O coronel Euclides Figueiredo, por exemplo, interpelado pelo ministro da Guerra, general Espírito Santo Cardoso, seu amigo, confessou-lhe francamente que tinha "compromisso de honra" com os paulistas. Por "fidalguia" e "amizade" o general não cumpriu seu dever de mandá-lo para a prisão.

O movimento de 1932 é outro acontecimento que não escapa à visão crítica de McCann: na verdade, teria sido uma reação à tentativa de tenentes radicais - caso do interventor João Alberto, nomeado por Getúlio Vargas - de mudar o status quo em São Paulo. A convocação de uma Assembléia Constituinte servia de invólucro, dourava a pílula. O Partido Democrático aderira à Aliança Liberal e pretendia assumir o controle do estado. Mas a Revolução de 30 tivera outros aliados em São Paulo, os trabalhadores, então sujeitos a feroz repressão e que celebraram o movimento incendiando a "Bastilha do Cambuci", prisão onde muitos deles tinham sido torturados e outros mortos. João Alberto entregou postos-chaves da administração a notáveis do Partido Democrático, mas procurou atender igualmente ao outro aliado, os trabalhadores. Pressionava os industriais a negociar salários e jornada de trabalho com os empregados. Foi além: por decreto seu, o Banco do Estado forçou a divisão de algumas fazendas. A resposta veio na forma de fechamento de fábricas, violências, pedido de afastamento de João Alberto, união entre democráticos e rivais do Partido Republicano Paulista e culminou com a insurreição armada.

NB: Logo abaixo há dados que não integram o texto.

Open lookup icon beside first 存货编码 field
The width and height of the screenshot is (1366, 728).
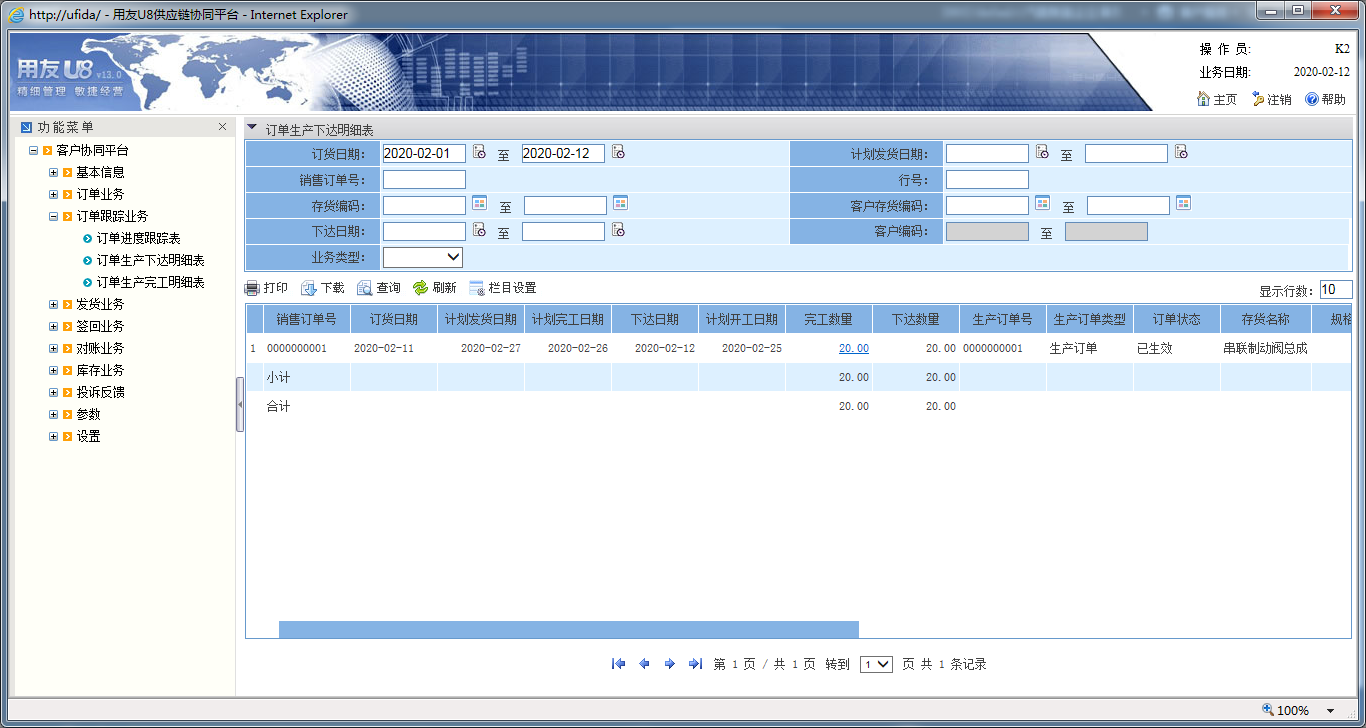[x=479, y=204]
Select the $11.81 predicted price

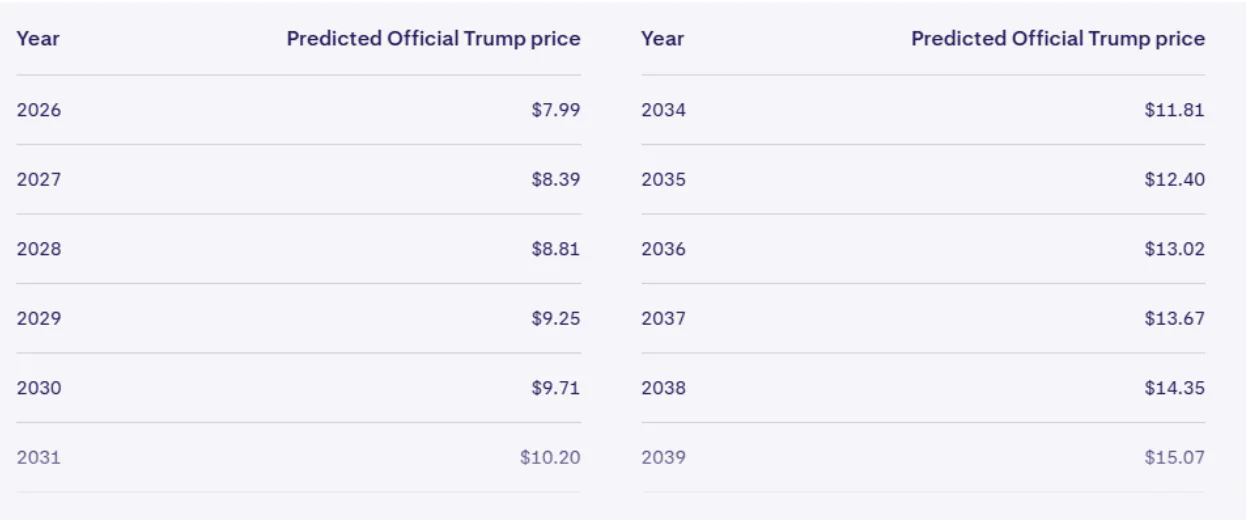coord(1174,110)
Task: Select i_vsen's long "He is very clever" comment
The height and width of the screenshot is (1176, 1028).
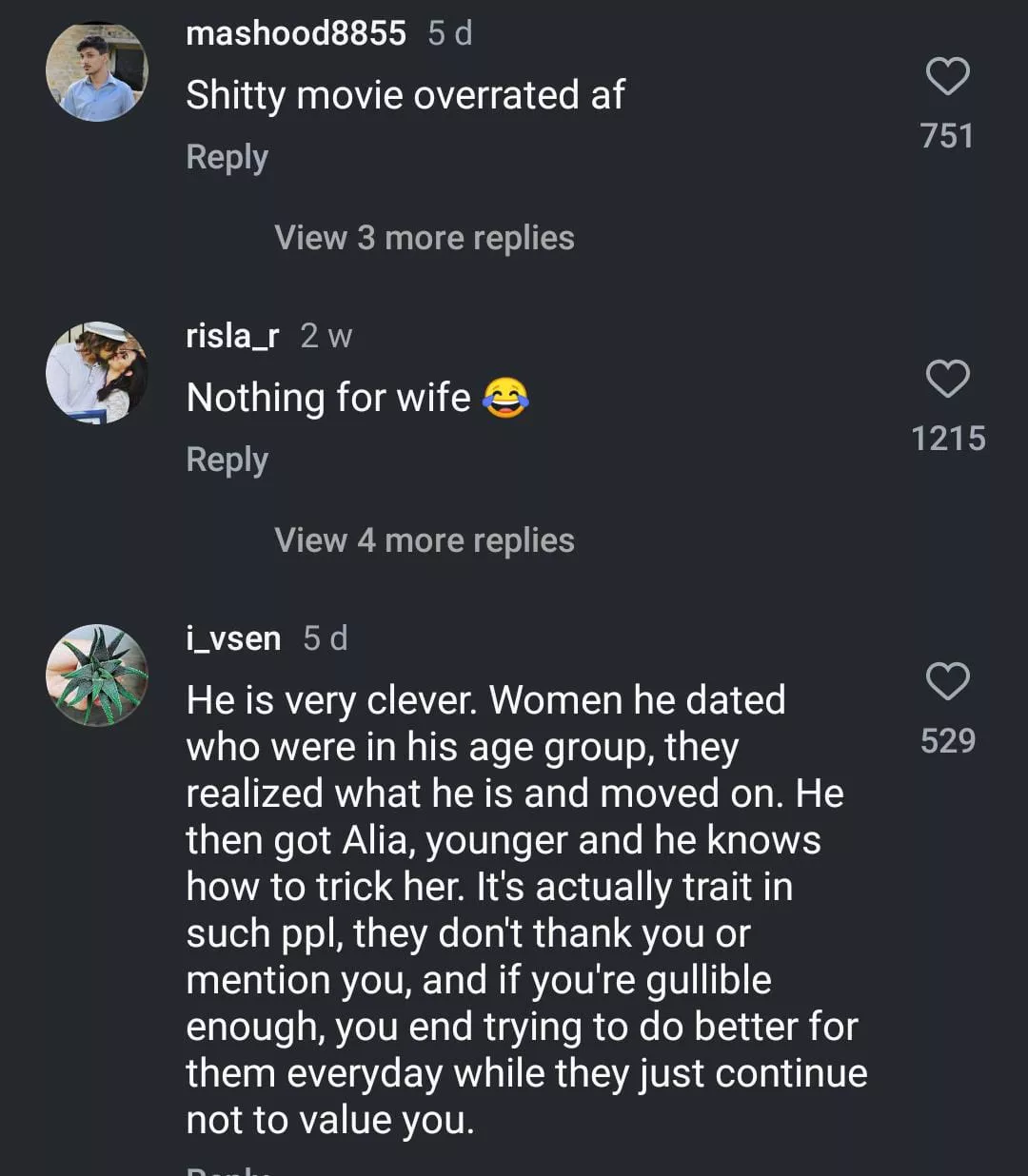Action: (x=524, y=910)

McCann também contraria muitas das versões sobre o Estado Novo. Onde a maioria dos historiadores vê deliberadas ações contraditórias de Getúlio Vargas para provocar confusão, ele aponta "indecisão e cautela" já observadas em 1930. Para o autor, o golpe foi uma obra coletiva, em sua maior parte imaginada e elaborada nos quartéis, com apoio de políticos civis, inclusive Oswaldo Aranha, embaixador nos Estados Unidos e admirador da democracia americana. Em carta a Góes Monteiro, Aranha afirmou: "Confesso que um regime de força me parece útil para nós... É uma necessidade interna e externa a organização militar do Brasil. O mundo está em ebulição e nosso continente cada vez mais nervoso".

Tal panorama levava Aranha e os militares a considerarem prioritário armar o país e fortalecer o governo. Luís Carlos Prestes recusara juntar-se aos tenentes na Aliança Liberal em 1930, mas ao chefiar uma quartelada em 1935 dramatizou a hipotética ameaça comunista, pretexto invocado dois anos depois, com o Plano Cohen, para o golpe de Estado.

O plano estava na linha de outras falsidades que justificaram drásticas intervenções militares. Em 1889, a pretensa intenção do governo imperial de "dissolver o exército e prender Deodoro e Benjamin Constant". Em 1922, a carta forjada na qual o presidente Artur Bernardes teria insultado o exército. Em 1937 o Plano Cohen, apresentado como prova de conspiração comunista para assalto ao poder, não passava de um exercício teórico elaborado pelo oficial Olímpio Mourão Filho para treinamento da milícia integralista. O documento chegou às mãos de Góes Monteiro, foi entregue aos comandos militares, aceito como verídico e utilizado para justificar ao Congresso pedido de restabelecimento do estado de guerra. O regime de exceção que aboliria garantias constitucionais e deveria ser temporário só terminou em 1945. McCann faz uma pergunta para a qual não encontra resposta: teria Góes dito a Vargas ou a Eurico Gaspar Dutra, então ministro da Guerra, que o plano era falso?